The relationship between the two groups strained in the late 1970s when a combination of population growth, drought, and an expanding Sahara desert heightened competition for land. In the 1980s, conflicts in nearby Chad and Libya brought arms across the border, introducing a new dimension to the growing economic feud. And then, in the '90s, political power games in the capital played out in the region, further aggravating the situation.

Then last April, an rebel group called the Sudanese Liberation Army (SLA) attacked a military airstrip in North Darfur and set in motion the current crisis. President Omar al-Bashir responded to the demands for more power-sharing by giving the Arabs the green light, as well as money and air cover, to attack the rebels or anyone who supported or sympathized with them. The government denies encouraging the janjaweed's abuses of human rights and is now, under international pressure, trying to wash its hands of them.

'This is not the Darfur we know'

But meanwhile, some 30,000 ethnic Africans have been killed, and 1.4 million have been forced to flee their homes - robbed and raped along the way, they say.
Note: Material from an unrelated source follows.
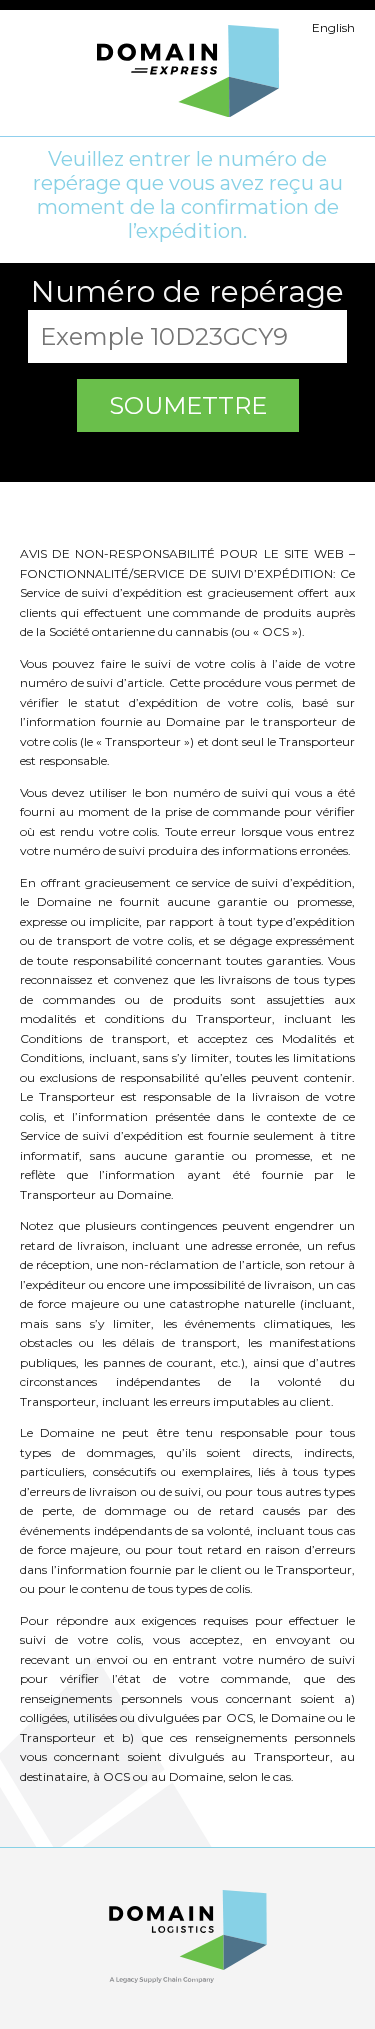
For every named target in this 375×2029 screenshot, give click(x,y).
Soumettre (188, 405)
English (333, 27)
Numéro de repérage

The SLA and its fellow rebel group, the Justice and Equality Movement, while less brutal, have attacked and burned Arab villages and set those populations fleeing as well.

Hatred is festering. An Arab dance troupe brought in by an aid group to entertain the African displaced at a camp this week was pelted with stones, and, in another camp, a local Arab aid worker was beaten to death by African residents chanting "janjaweed."

Meanwhile, there are stories every day of African women who leave the camps to collect wood and are raped by the Arab horsemen. All sides here in Darfur say there is no going back.

"The government has played us one against the other," says Khatir. "We here in Khartoum are intellectuals and know this. But at home, enmity is enormous."

His friend Umbada sighs. "This is not the Darfur we know. We meet up with one another here and lament," he says, "and try to send text messages back to our friends and family in Darfur's towns to tell them to stop this devastation."

But, he sighs again, the long rains have interrupted the mobile-phone system, so their text messages are not getting through. And anyway, he adds, it's not clear anyone wants to listen.

Friendship is 'impossible'

Arasharo is told about the African and Arab friends crying together in Khartoum as she waits in line for food at her camp. She shakes her head.

"Impossible," she responds. They are old friends, she is told. "Impossible," she repeats. "We are enemies."